ZADANIE A:
Przytocz wiernie wiersze z rekordów poniżej, zaczynając od wiersza zawierającego „Given: Expand the”, a kończąc na wierszu zawierającym „click(x=380, y=23)”, wraz z oboma skrajnymi.

FRAGMENT ŹRÓDŁOWY:
Karolinka ma siedem lat, chodzi do publicznego przedszkola, razem z innymi dziećmi z sąsiedztwa. Jest jedynym dzieckiem z dysfunkcją w całym przedszkolu.

– Skończył je nasz starszy syn Kacper – opowiada mama Ewa. – I któregoś razu, widząc Karolinkę z mężem na spacerze pani dyrektor po prostu zapytała „a ty kiedy do nas przyjdziesz?” Mąż zdziwiony tłumaczy, że córka ma zespół Downa. A ona na to, że wie, bo Kacper się wszystkim chwalił. Nie było to dla niej problemem. Karolina miała wtedy 2,5 roku. Poszliśmy na pierwsze spotkanie. Pozwiedzała wszystkie przedszkolne kąty, obejrzała sale. Pani dyrektor uznała, że sobie poradzi. I tak chodzi już piąty rok. Czuje się tam świetnie.

Ewie zależało, aby na początku otwarcie powiedzieć wszystkim rodzicom, że Karolina ma zespół Downa. Dyrekcja zrobiła pogadankę. Rodzice zadawali pytania, tata Karoliny na wszystkie wyczerpująco odpowiadał. Nikt nie miał obiekcji. Do dziś, jak mówi Ewa, z żadnym przejawem wrogości ani niechęci ze strony rodziców się nie spotkała.

– Niczego takiego nie doświadczyłam, a to nie jest przecież przedszkole integracyjne, tylko zwykłe publiczne – podkreśla. – Karolina jest akceptowana. Nie ma taryfy ulgowej, wspina się na najwyższe drabinki, robi to, co wszyscy. Jest częścią grupy. I tak jest przez dzieci traktowana.

ZADANIE B:
Wypisz bez zmian fragment tekstu o przedszkolu Karolinki, zaczynając od słów „Karolinka ma siedem”, a kończąc na słowach „w całym przedszkolu.”.

WYCIĄG DANYCH:
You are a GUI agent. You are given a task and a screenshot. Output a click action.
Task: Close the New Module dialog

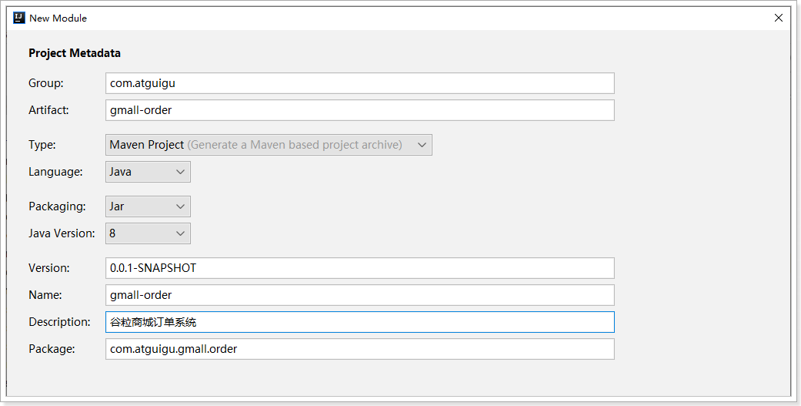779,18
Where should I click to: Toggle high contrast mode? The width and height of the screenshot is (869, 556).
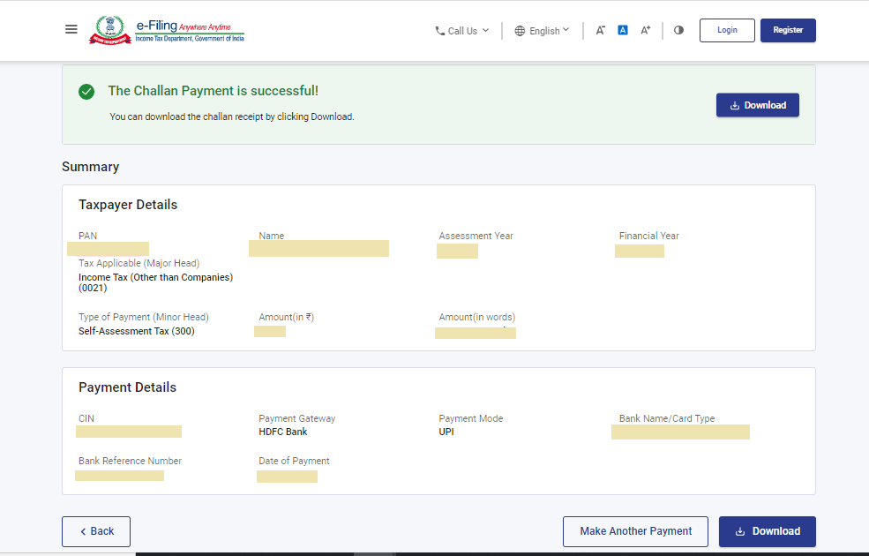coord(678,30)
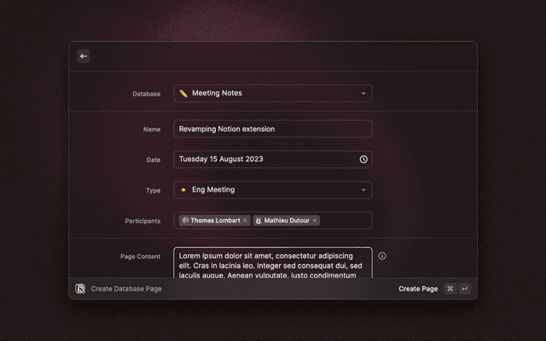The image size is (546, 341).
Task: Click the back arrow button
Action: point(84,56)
* * *
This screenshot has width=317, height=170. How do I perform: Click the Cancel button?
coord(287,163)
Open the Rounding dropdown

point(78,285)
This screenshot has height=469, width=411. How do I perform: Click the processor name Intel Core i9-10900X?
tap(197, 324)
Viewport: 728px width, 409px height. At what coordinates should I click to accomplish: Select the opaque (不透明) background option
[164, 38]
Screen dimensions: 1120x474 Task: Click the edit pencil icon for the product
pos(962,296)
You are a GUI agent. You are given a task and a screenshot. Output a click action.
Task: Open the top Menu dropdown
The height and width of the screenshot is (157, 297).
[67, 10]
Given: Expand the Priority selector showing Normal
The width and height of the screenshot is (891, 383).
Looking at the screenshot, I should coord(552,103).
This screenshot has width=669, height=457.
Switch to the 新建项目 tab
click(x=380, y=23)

WYNIK ZADANIA A:
Given: Expand the Priority selector showing Normal
The width and height of the screenshot is (891, 383).
Looking at the screenshot, I should coord(552,103).
This screenshot has width=669, height=457.
Switch to the 新建项目 tab
click(x=380, y=23)

WYNIK ZADANIA B:
Karolinka ma siedem lat, chodzi do publicznego przedszkola, razem z innymi dziećmi z sąsiedztwa. Jest jedynym dzieckiem z dysfunkcją w całym przedszkolu.